═══ Cuplikan Halaman ═══

Hak Angket KPK Harus Diproses Secara Kolektif Kolegial
Agus Hermanto mengatakan proses hak angket DPR terhadap Komisi Pemberantasan Korupsi (KPK) harus dilaksanakan secara kolektif kolegial.
TRIBUNNEWS.COM - Wakil Ketua DPR RI Agus Hermanto mengatakan proses hak angket DPR terhadap Komisi Pemberantasan Korupsi (KPK) harus dilaksanakan secara kolektif kolegial. Sebab, hak angket adalah kewenangan yang melekat pada setiap anggota DPR.
"Kita adalah DPR, semuanya akan kita laksanakan sesuai kolektif kolegial, sehingga kalau ada usulan untuk membatalkan hak angket, harus kita rembuk dan bicarakan secara penuh karena pembentukan hak angket pansus sudah diketok," ungkap Agus di Gedung DPR RI, Senayan, Jakarta, Senin (15/05/2017).
Lebih lanjut, Agus menimpali proses panitia khusus hak angket tinggal menunggu nama anggota pansus dari masing-masing Fraksi.
Apakah akan dilanjutkan atau tidak, menurutnya tergantung dari keputusan dari dewan secara menyeluruh.
Sebagaimana diketahui, jelang pembukaan masa sidang sejumlah fraksi berbalik badan menolak usulan hak angket KPK.
"Saya melihat banyak Fraksi tidak menyetujui. Jika separuhnya tidak setuju kan tidak mungkin kuorum sehingga apakah nanti akan kuorum atau tidak, kita lihat perjalanannya nanti," tekannya.

═══ Data yang Diberikan ═══

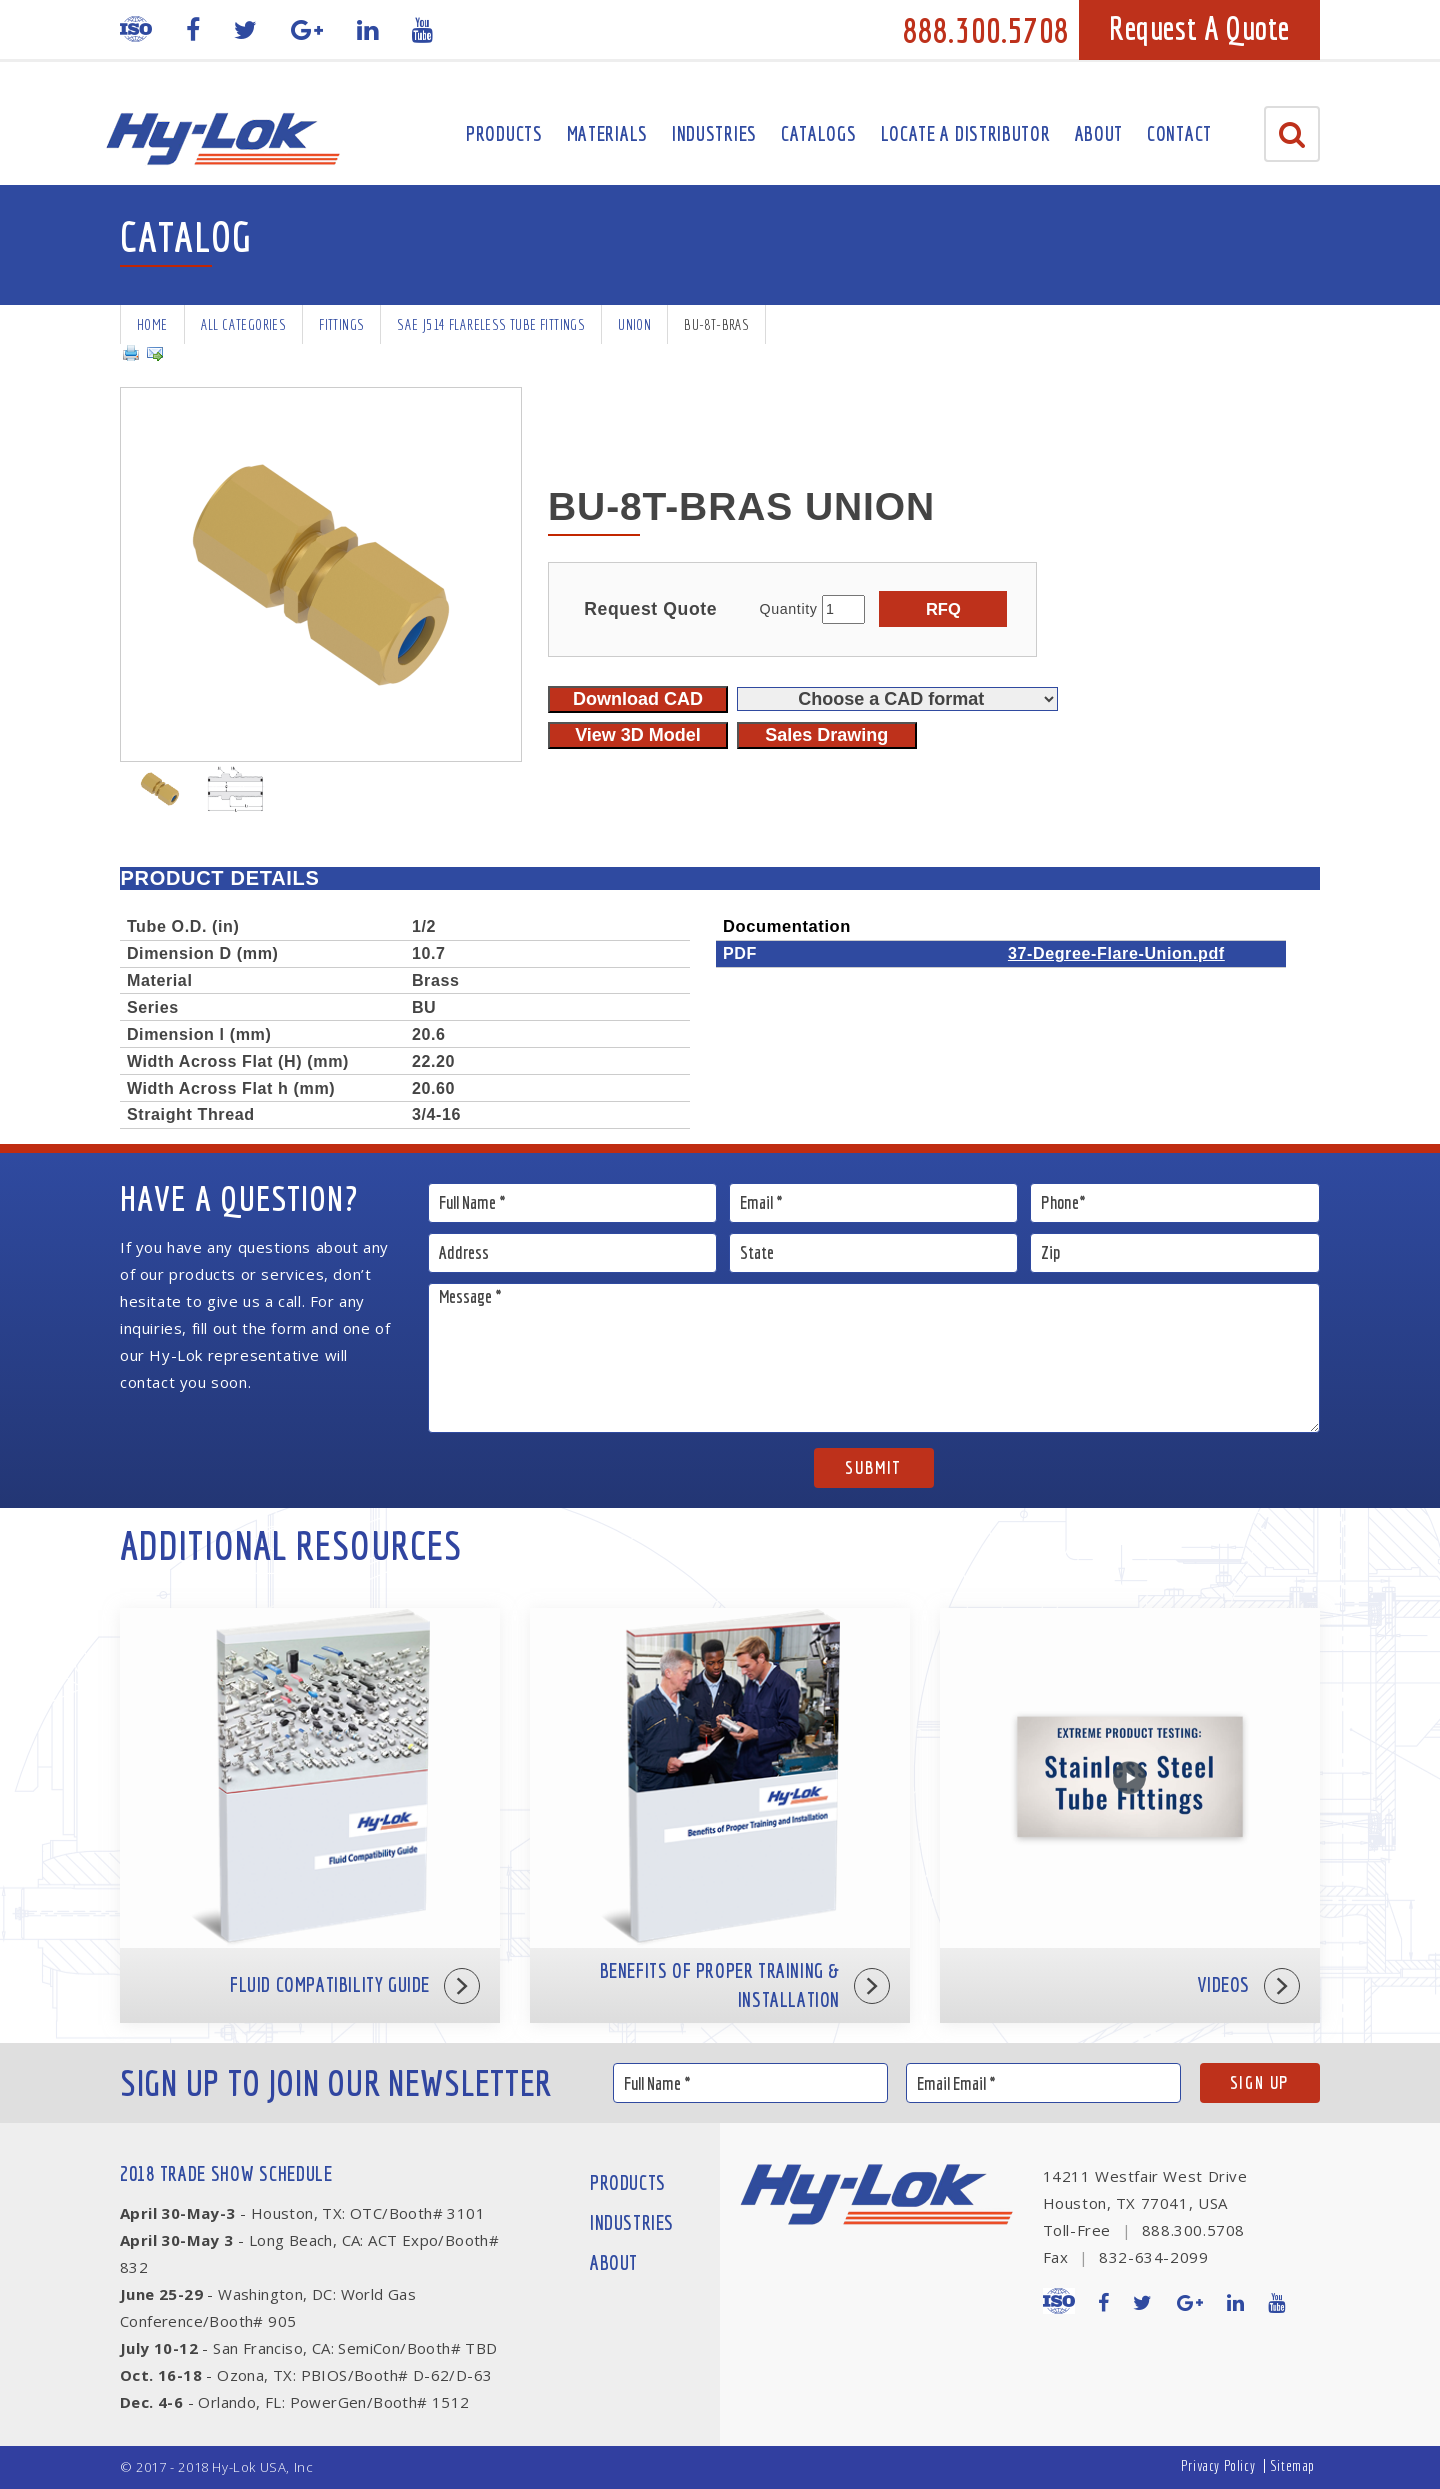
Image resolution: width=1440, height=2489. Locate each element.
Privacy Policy (1218, 2465)
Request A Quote (1199, 28)
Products (504, 133)
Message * (874, 1358)
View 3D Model (638, 735)
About (1099, 133)
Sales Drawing (826, 735)
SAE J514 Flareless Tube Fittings (491, 324)
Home (152, 324)
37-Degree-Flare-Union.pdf (1116, 953)
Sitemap (1292, 2465)
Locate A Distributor (966, 133)
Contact (1179, 133)
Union (634, 324)
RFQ (943, 609)
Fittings (341, 324)
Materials (607, 133)
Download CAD (638, 699)
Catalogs (819, 133)
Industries (714, 133)
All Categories (244, 324)
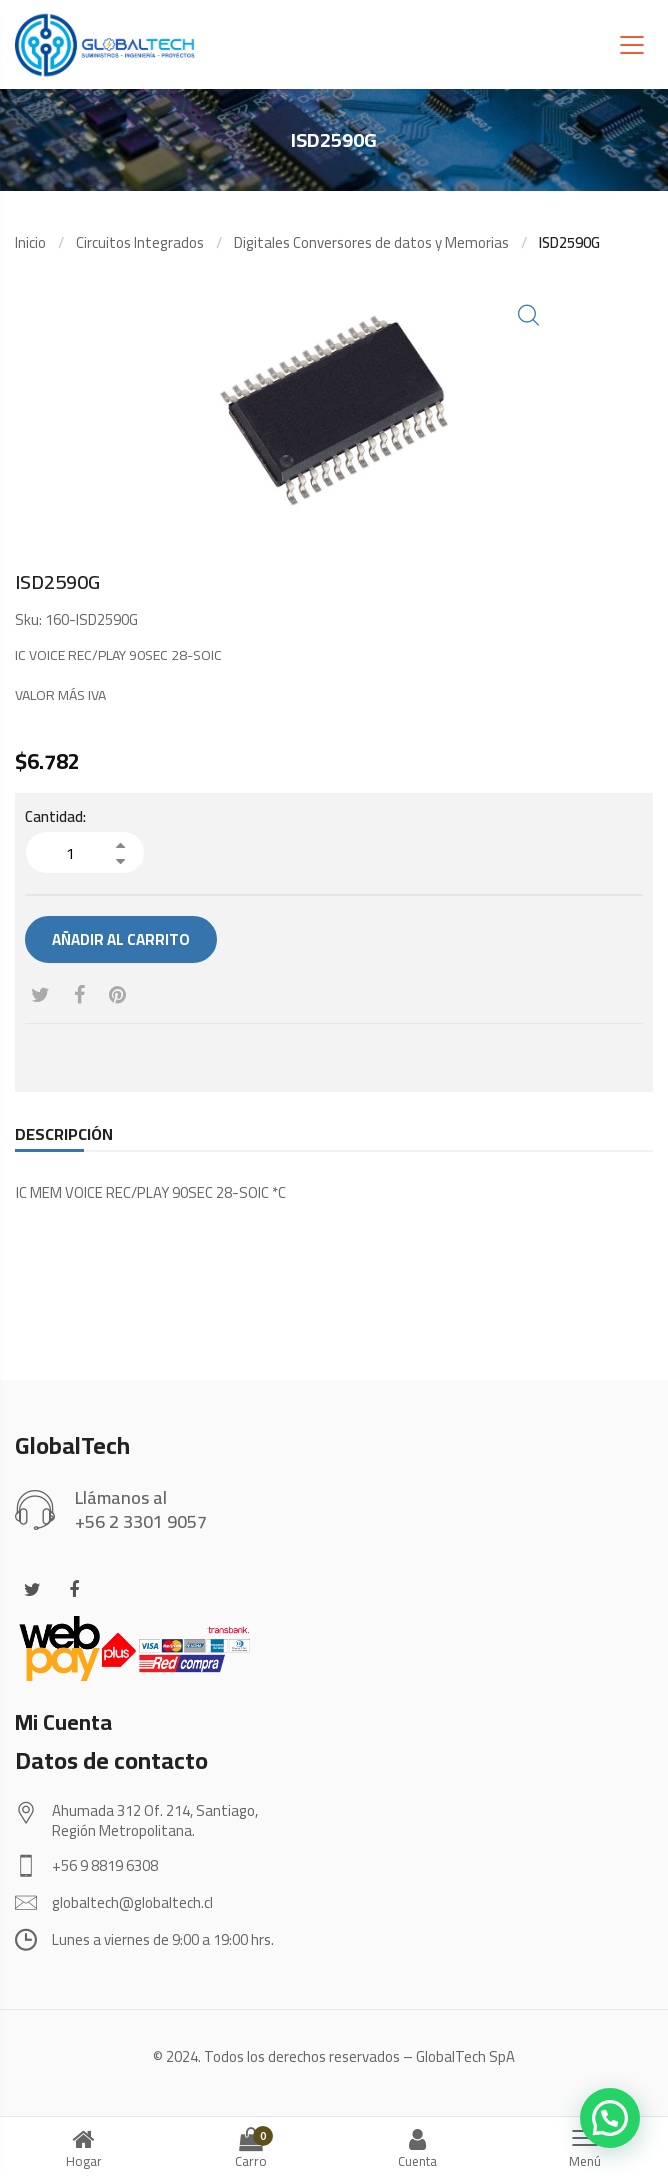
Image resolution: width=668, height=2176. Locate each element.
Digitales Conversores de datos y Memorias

═══

Ketentuan Tugas:
A. Tempat apa saja yang disebut dalam berita tentang hak angket KPK?
B. Teruskan berita tentang hak angket KPK setelah kalimat terakhirnya.

Hasil per Tugas:
A. Gedung DPR RI, Senayan, Jakarta

B.
Sementara itu, Wakil Ketua DPR RI Fahri Hamzah mengatakan KPK tidak perlu takut dan harus menghormati keputusan DPR.
Ia berharap, nantinya, seluruh fraksi dapat mengirimkan sejumlah nama sehingga pansus bisa dibentuk.
"Bikin saja angketnya dulu, nanti ada metode rapatnya, saya yakin kalau KPK ngerti hukum maka akan ikut saja. Sebab, lembaga pengawas tertinggi di negara kita ini adalah DPR," urai Fahri.
Di sisi lain, Fahri menyayangkan sikap KPK yang seolah-olah tidak ingin dievaluasi. Menurutnya, kewenangan tertinggi untuk melakukan pemberantasan korupsi justru berada di tangan Presiden.
Presiden, lanjutnya, adalah induk dari seluruh kewenangan yang dipilih rakyat untuk mengeksekusi semua program, termasuk kampanye anti korupsi.
"Jangan KPK ambil alih donk, konsultasi sama presiden gak pernah, rapat sama presiden gak pernah. Sekarang sudah mulai konflik, karena presiden diseret-seret kan jadi kacau," imbuhnya. (Pemberitaan DPR RI)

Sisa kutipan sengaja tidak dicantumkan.